Tasks for this exercise =>
1 – Duplicate the passage on malignant cancer word for word, starting with "Any part of" and going on through "on the skin.".
2 – Summarize the passage on malignant cancer in two sentences.

Reading passage =>
Malignant cancer is any form of cancer or growth that can spread to other parts of the body in a process called metastasis. It is compared to benign growths or cancers that do not easily spread to other parts of the body and may be much easier to treat. Malignant can be defined as progressive, bad, and resistant to any form of treatment, but it shouldn’t be understood as necessarily fatal. Caught early, many forms of cancer can be treated through removal of tumors and additional measures like chemotherapy and radiation.
Any part of the body can play host to a malignant cancer. On the skin, cancerous cells called melanomas can form, and these are often extremely dangerous. Because of the tendency for malignancy to metastasize, people can end up with cancerous groupings, often called mets, all over the inside of the body. By the time a melanoma is identified, cancerous cells may have invaded major organs, and the condition is sometimes past the point of successful treatment. For this reason, and due to the relatively common incidence of skin cancer, people are advised to let doctors know at once if a mole has changed in shape or size or if a new growth has suddenly appeared on the skin.
At the very same time, benign cancers can also appear on the skin and these are usually called basal or squamous cell cancers. They are not malignant cancers and will continue to grow in the skin tissue. Such cells can’t migrate to other parts of the body or the insides of the body. These skin cancers still need attention and should be removed, but they are not generally indicated as causing fatality.
Forms of malignant cancer don’t just affect the skin. Tumors can grow in bones, soft tissue, the blood, organs, or the brain and brainstem. At issue in curing any of these is how quickly the cancer can spread elsewhere and how possible it is to fully locate or remove cancerous cells. This is why when someone has breast cancer, a full mastectomy might be recommended. It’s one way of making sure that all cells are removed so they don’t move out to the body and begin to make new tumors in other areas. On top of surgical removal, oncologists usually recommend radiation or chemotherapy to kill any remaining cells so they don’t spread.
The removal of a breast is traumatic and undesirable, but is often necessary. Removing the breast doesn’t, beyond surgery, endanger life, because a breast is not necessary to life, and it may instead save life. Some types of malignant cancer invade vital organs in such a way that they cannot be surgically removed without risking life. Those who develop lung or brain cancer don’t always have the option of surgical treatment due to tumor location, and the only treatment could be radiation or chemotherapy. Unfortunately, this treatment is not always effective and malignant cells may still spread, ultimately resulting in death.

Saved entries:
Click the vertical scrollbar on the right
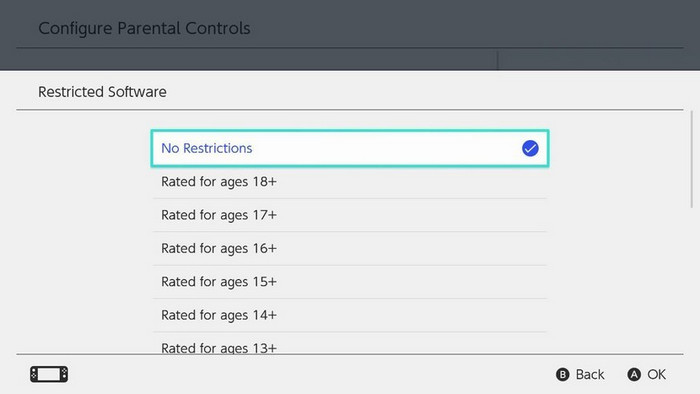700x394 pixels. [692, 159]
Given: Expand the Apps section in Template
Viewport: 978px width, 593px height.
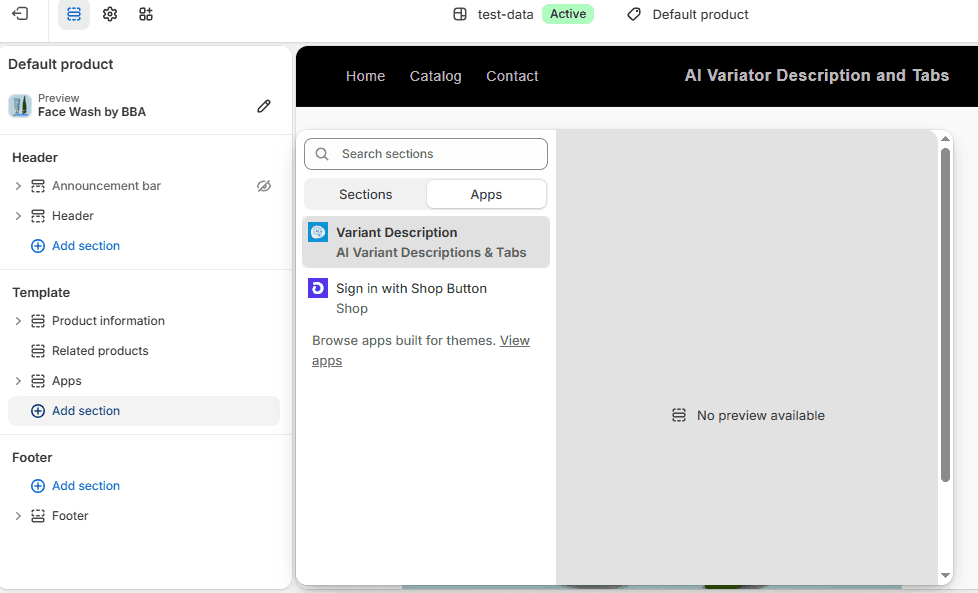Looking at the screenshot, I should click(18, 381).
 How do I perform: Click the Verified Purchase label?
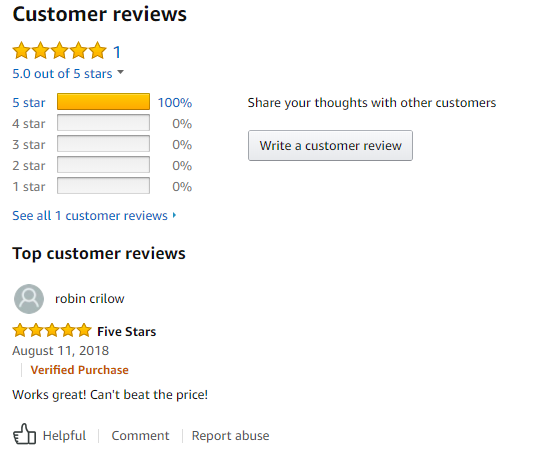click(x=80, y=370)
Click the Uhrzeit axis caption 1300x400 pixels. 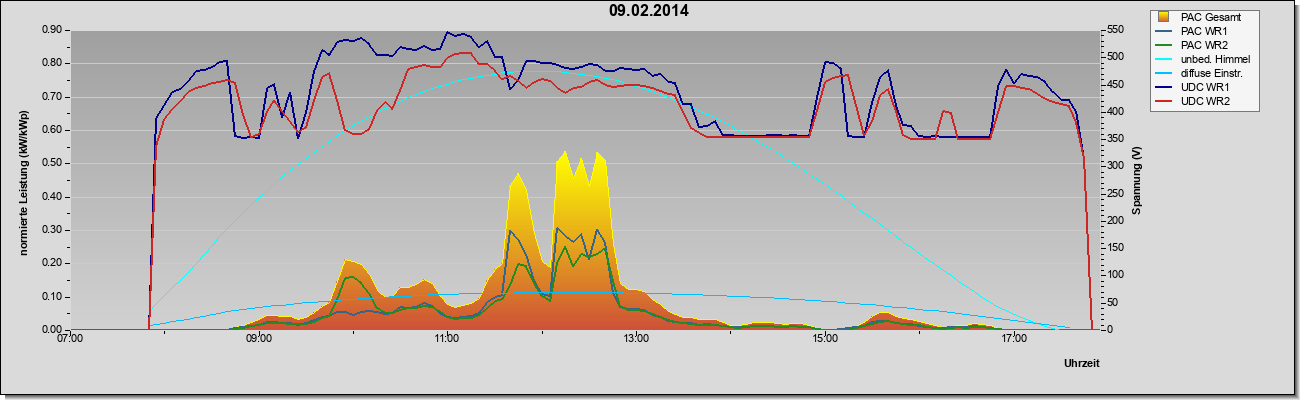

Activity answers =>
1 –
Any part of the body can play host to a malignant cancer. On the skin, cancerous cells called melanomas can form, and these are often extremely dangerous. Because of the tendency for malignancy to metastasize, people can end up with cancerous groupings, often called mets, all over the inside of the body. By the time a melanoma is identified, cancerous cells may have invaded major organs, and the condition is sometimes past the point of successful treatment. For this reason, and due to the relatively common incidence of skin cancer, people are advised to let doctors know at once if a mole has changed in shape or size or if a new growth has suddenly appeared on the skin.

2 – Malignant cancer can spread to other parts of the body through metastasis, which sets it apart from benign growths that do not easily spread and may be easier to treat. Surgical removal is usually followed by radiation or chemotherapy, but lung or brain tumors cannot always be removed surgically, and malignant cells may still spread and ultimately cause death.